Required action —
In the text below about the expected number of generations to monopoly, condense the paragraph beginning "You see that there persists an infinite tail" into a short bulleted list that keeps its main facts.

Document extract —
Segment Open

On the last row you see that, once 3 children are yeilded, they are a monopoly (blue) with a probability of (8+1)/27 = 1/3 or remain a dipole (orange) with p = (12+6)/27 = 2/3.

On the graph below you see how started from 3 distinct individuals (green nodes), we can switch into the evolution mode with richness of 2 (orange, as stated above) and complete monopoly (blue), which terminate the game. Nodes are labelled with roman letters to denote the generation. Ratios stand for the prob to get to the child from the parent. You see familiar probabilities: 1/9 to terminate from richness-3 node, 1/3 from ricness-2 node, transit from richness 3 to richness 2 is p=2/3 and keep richness 3 = 2/9. The probability to get to the child from the root is a multiple of all ratios along the path. The probability to terminate at generateion N is the sum of probabilities of blue nodes with generation=N. You see that there is 0 of terminal nodes at gen 0, 1 at gen I, two at gen II and so one -- there is n nodes to terminate at step n. The expected number of generations to terminate for our population of size 3 will be ($p_i$ is the prob to terminate at $i$th generation) $$Gen_{avg}= \sum_{i=1}^{\infty}{i * p_i} = 1 * {1 \over 9} + 2 * ({2\over 3}{1 \over 3} + {2\over 9}{1 \over 9}) + 3 * ({2\over 3}{2\over 3}{1 \over 3} + {2\over 9}({2\over 3}{1 \over 3} + {2\over 9}{1 \over 9})) + $$ $$ + 4 * ({2\over 3}{2\over 3}{2\over 3}{1 \over 3} + {2\over 9}({2\over 3}{2\over 3}{1 \over 3} + {2\over 9}({2\over 3}{1 \over 3} + {2\over 9}({2\over 3}{1 \over 3} + {2\over 9}{1 \over 9}))) + $$ $$ + 5 * (({2\over 3})^4{1 \over 3} + {2\over 9}(({2\over 3})^3{1 \over 3} + {2\over 9}(({2\over 3})^2{1 \over 3} + {2\over 9}({2\over 3}{1 \over 3} + {2\over 9}{1\over 9})))) + \ldots $$ $$ + i * (({2\over 3}^(j-1){1 \over 3} + {2\over 9}(({2\over 3})^(j-2){1 \over 3} + {2\over 9}(\ldots {1 \over 3} + {2\over 9}{1\over 9}\underbrace{(\ldots ))))}_\text{i-1 braces} + \ldots $$

You see a recursion $$\begin{cases} III_n = 2/9\,III_{n-1}\\ II_n = 2/3(II_{n-1} + III_{n-1})\\ I_n = 1/3\,(II_{n-1} + 1/9\,III_{n-1})\\ \end{cases} \Rightarrow\\ I_n = {3\over 4}({2\over 3})^n - {7\over 4}({2\over 9})^n $$ The latter indicates the probability of getting diversity I at step n (it is 1/3 of populations with diversity II and 1/9 of loosing diversity when it is III). We can express the generating functions for the series of I_n: $$I(x) = {3/4\over 1-2/3\, x} - {7/4\over 1-2/9\,x} = I_0 + I_1x + I_2 x^2 +\cdots$$ Now, it is easy to compute expected value, the expected amount of generations to monopoly: $$1I_1 + 2I_2 + 3I_3 + \cdots = \sum_1^\infty nI_n = I'(x) \rvert_{x=1} = {3\over 4}{2/3\over (1-2/3)^2} - {7\over 4}{2/9\over (1-2/9)^2} = 27/7 = 3.85\ldots$$ Simulation gives the same result numerically it converges to 3.8571428571428537 (Simulator shows 4.857 but I guess this is because he considers initial generation 1 rather than 0)

You see that there persists an infinite tail but it seems that average still converges to 3.8 regardless of it. The complexity of analysis for such tiny populations makes larger populations intractable other than by sampling that I started with.

Segment Closed

Data listing —
Segment Open

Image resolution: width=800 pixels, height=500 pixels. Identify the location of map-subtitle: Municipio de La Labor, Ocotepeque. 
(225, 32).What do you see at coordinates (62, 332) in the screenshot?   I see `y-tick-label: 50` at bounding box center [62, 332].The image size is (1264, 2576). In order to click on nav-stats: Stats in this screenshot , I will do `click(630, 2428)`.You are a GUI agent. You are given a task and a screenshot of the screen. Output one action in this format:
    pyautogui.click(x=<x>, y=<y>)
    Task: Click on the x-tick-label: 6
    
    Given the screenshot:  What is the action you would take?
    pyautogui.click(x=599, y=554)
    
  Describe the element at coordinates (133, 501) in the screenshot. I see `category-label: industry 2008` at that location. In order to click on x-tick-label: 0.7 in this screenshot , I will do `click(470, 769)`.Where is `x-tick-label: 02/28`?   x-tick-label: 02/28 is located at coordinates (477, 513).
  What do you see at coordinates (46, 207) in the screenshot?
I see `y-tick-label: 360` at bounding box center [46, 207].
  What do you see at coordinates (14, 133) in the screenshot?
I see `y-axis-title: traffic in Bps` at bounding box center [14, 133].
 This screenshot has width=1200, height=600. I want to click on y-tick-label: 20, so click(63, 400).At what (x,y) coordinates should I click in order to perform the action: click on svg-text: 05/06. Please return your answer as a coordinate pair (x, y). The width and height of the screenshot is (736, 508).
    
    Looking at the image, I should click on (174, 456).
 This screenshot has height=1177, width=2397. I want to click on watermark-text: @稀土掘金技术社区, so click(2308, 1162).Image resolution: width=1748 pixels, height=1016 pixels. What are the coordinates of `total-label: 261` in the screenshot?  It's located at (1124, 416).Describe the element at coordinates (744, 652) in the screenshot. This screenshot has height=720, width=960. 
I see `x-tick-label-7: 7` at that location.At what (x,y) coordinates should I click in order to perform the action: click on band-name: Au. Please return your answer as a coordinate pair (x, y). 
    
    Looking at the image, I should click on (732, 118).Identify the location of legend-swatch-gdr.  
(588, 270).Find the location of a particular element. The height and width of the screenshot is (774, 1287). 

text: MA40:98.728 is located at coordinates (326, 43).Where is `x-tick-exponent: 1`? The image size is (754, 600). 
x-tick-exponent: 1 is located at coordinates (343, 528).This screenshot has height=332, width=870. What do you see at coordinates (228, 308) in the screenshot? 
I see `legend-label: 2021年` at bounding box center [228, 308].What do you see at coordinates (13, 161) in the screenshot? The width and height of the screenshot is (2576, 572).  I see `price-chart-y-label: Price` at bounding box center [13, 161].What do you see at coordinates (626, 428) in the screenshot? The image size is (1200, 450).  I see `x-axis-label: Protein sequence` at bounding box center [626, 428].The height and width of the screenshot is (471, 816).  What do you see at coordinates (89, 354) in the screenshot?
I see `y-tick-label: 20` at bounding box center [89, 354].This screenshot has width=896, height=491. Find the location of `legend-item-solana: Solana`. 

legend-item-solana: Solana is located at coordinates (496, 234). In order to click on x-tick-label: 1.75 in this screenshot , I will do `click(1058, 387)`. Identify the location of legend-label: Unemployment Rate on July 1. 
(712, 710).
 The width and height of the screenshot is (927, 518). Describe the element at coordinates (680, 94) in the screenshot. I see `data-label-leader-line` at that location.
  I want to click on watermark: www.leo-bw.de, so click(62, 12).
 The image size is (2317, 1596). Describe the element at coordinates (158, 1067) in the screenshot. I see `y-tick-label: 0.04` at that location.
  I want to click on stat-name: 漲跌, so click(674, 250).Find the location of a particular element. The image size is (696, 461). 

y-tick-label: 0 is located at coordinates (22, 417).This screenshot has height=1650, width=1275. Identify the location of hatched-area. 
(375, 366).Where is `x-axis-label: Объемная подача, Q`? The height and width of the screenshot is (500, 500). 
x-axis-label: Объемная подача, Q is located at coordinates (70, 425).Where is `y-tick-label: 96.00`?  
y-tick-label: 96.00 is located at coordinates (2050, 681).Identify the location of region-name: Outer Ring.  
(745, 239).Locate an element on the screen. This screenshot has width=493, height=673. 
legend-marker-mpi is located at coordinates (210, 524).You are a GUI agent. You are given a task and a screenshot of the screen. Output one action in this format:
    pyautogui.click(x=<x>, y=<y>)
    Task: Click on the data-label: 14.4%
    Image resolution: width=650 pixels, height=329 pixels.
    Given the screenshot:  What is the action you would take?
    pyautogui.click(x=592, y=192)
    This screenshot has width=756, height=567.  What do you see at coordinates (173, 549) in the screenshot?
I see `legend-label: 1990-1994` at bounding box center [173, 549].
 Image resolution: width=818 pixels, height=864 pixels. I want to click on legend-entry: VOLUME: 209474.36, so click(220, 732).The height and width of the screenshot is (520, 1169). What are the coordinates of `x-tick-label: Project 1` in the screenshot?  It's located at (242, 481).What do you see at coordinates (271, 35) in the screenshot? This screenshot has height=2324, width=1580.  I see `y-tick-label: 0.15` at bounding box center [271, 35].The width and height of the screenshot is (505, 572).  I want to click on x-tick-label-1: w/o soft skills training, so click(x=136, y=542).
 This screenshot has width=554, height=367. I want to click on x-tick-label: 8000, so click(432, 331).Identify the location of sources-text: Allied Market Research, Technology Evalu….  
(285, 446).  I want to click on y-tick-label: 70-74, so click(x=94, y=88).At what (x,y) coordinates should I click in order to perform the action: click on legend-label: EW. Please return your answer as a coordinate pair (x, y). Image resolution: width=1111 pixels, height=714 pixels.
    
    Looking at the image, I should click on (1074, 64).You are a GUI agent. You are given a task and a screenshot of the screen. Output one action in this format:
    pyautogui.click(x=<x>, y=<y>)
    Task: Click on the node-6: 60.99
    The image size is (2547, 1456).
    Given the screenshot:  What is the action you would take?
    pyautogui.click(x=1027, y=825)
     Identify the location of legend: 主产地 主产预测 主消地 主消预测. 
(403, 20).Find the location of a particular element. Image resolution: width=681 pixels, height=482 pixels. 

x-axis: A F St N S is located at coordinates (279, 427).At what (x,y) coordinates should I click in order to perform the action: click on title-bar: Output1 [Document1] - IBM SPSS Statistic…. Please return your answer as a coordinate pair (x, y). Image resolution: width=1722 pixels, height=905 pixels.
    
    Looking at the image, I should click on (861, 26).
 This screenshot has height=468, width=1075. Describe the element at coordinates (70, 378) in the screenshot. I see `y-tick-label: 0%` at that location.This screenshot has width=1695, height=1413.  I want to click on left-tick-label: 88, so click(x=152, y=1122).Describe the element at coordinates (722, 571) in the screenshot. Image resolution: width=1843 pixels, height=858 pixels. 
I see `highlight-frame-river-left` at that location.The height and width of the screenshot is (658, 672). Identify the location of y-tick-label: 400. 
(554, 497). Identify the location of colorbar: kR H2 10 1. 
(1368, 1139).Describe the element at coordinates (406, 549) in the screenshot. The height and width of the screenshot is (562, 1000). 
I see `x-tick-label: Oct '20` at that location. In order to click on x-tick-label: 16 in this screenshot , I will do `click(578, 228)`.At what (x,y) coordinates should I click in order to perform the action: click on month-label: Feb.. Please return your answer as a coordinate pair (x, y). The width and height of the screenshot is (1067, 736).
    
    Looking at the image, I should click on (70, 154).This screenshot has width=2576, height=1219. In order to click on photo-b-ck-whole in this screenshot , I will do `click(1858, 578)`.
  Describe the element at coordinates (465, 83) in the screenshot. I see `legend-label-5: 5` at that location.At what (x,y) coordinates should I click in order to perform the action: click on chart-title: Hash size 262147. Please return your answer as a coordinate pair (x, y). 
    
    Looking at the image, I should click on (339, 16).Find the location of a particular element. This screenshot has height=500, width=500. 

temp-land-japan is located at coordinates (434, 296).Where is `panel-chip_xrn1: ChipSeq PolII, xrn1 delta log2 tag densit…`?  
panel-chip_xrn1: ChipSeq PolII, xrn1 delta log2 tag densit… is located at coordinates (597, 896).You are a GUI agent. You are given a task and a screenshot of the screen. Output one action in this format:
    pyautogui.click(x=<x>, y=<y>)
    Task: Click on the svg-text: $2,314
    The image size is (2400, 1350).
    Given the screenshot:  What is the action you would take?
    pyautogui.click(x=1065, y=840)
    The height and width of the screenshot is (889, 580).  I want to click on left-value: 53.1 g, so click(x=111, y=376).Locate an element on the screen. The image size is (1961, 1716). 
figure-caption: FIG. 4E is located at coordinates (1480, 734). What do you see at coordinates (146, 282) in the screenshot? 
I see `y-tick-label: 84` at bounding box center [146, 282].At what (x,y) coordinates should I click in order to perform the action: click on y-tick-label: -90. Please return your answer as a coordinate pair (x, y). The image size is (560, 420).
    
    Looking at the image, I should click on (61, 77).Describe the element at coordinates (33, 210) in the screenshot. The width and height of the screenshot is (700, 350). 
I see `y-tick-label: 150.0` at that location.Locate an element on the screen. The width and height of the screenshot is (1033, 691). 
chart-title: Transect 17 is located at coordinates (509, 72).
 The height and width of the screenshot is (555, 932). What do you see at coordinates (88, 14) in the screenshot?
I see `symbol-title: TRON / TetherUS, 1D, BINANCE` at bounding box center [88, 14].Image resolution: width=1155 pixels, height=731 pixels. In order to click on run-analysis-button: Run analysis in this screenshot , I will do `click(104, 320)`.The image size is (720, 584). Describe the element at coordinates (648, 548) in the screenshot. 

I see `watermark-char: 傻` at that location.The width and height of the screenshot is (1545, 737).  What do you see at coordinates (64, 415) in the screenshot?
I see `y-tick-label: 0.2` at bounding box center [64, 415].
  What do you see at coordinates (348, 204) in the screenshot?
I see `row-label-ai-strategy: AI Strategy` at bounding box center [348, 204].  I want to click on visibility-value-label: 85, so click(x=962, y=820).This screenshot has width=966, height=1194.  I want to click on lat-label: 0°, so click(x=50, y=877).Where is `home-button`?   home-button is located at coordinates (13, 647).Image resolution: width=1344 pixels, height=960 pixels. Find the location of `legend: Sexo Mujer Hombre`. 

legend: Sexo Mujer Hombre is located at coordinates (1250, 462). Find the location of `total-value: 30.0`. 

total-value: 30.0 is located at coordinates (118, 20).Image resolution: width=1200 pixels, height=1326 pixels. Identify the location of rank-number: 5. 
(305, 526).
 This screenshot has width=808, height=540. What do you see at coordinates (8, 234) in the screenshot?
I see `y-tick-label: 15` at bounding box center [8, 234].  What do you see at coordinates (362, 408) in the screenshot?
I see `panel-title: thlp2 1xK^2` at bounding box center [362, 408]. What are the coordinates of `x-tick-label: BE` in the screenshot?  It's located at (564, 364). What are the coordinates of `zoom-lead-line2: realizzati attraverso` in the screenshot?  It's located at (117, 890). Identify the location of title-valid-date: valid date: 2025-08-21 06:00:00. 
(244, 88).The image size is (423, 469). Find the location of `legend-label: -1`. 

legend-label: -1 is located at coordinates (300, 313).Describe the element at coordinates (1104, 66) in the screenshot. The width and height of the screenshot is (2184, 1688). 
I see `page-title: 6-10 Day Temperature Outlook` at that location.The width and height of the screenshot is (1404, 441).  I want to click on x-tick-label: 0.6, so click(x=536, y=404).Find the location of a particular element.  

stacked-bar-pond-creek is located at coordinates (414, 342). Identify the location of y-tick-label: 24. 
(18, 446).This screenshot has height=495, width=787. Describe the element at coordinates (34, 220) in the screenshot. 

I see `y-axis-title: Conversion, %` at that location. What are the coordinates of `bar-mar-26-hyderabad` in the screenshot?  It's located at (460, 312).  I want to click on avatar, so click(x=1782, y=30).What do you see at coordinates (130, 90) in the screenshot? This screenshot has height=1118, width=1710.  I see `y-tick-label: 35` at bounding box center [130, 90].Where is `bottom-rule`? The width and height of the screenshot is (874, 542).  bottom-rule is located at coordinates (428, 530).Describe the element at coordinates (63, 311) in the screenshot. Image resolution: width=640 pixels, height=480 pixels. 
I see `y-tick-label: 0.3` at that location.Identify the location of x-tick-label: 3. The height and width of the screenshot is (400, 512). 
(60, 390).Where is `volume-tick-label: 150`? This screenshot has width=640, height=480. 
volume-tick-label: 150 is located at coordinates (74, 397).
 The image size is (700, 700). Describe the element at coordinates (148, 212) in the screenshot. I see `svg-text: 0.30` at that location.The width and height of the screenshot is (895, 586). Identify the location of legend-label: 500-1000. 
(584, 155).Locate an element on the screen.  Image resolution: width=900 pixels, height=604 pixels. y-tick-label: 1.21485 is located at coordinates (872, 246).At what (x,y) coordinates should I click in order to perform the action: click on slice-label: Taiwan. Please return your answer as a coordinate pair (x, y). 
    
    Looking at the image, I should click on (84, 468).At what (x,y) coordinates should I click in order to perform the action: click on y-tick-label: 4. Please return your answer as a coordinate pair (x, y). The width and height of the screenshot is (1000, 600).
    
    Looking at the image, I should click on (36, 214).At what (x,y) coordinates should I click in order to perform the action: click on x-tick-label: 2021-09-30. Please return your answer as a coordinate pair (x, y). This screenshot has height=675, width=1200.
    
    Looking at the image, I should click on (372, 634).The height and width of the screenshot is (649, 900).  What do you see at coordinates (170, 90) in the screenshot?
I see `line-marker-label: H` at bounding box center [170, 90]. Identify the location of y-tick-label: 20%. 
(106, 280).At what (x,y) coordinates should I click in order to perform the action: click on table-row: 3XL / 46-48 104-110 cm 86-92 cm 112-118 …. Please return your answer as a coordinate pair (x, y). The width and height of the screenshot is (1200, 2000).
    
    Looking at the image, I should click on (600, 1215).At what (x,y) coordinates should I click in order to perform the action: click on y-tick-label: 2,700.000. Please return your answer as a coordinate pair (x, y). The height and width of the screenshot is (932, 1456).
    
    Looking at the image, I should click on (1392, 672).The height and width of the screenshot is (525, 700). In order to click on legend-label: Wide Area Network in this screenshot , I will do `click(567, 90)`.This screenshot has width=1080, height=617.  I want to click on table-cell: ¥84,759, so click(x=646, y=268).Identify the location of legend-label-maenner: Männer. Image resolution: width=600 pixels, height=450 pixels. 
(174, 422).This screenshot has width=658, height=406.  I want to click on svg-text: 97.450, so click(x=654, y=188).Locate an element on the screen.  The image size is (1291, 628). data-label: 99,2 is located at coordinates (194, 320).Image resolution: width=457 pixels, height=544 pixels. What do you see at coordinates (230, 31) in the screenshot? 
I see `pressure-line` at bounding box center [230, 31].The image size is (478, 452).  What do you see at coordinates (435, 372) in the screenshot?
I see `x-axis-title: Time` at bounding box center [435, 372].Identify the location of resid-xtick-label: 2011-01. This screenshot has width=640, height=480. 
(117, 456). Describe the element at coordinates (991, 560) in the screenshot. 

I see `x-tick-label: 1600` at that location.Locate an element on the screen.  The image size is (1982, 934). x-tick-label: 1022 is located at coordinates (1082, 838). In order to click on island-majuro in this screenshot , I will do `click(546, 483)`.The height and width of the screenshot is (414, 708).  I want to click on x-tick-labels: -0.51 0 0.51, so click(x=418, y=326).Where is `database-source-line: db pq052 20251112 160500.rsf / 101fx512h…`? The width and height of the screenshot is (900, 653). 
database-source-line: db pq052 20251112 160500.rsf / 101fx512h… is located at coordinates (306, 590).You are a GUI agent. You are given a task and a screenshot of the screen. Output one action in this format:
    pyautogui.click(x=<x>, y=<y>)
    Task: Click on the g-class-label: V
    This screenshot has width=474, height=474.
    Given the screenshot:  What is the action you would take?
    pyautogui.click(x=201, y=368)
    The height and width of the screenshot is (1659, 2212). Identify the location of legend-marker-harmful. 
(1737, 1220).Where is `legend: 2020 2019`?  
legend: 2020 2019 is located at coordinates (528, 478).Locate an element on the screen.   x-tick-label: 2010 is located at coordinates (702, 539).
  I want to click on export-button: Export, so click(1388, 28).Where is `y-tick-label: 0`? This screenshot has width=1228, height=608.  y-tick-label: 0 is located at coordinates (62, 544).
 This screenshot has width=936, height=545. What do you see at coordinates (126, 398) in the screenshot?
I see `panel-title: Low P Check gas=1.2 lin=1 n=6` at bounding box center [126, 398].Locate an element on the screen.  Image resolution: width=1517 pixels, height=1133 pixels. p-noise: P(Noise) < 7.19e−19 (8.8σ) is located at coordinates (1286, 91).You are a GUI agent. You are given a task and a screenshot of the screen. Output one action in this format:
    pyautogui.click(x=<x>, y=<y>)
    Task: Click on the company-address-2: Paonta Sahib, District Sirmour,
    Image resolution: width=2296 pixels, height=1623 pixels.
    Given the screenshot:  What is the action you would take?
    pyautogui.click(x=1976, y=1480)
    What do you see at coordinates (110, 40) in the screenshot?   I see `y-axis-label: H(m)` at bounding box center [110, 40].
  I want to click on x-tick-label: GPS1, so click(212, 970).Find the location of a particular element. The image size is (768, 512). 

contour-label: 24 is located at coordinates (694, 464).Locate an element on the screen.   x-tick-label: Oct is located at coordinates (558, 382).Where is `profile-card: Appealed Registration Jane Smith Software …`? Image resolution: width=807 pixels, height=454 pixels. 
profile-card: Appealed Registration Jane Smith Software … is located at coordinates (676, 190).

Segment Closed

Problem solution —
- An infinite tail persists, but the average still seems to converge to 3.8.
- Analysis is already complex for such tiny populations, so larger populations are intractable except by sampling, the approach the work began with.